**GIVEN INSTRUCTION**
Rewrite all of the items below as a Markdown table with the columns Row and Line, giving each line its own numbered row and leaving out blank lines.

**SUPPLIED DATA**
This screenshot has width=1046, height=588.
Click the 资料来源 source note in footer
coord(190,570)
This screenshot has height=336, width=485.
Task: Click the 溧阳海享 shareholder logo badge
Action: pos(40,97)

**TASK ANSWER**
| Row | Line |
|---|---|
| 1 | This screenshot has width=1046, height=588. |
| 2 | Click the 资料来源 source note in footer |
| 3 | coord(190,570) |
| 4 | This screenshot has height=336, width=485. |
| 5 | Task: Click the 溧阳海享 shareholder logo badge |
| 6 | Action: pos(40,97) |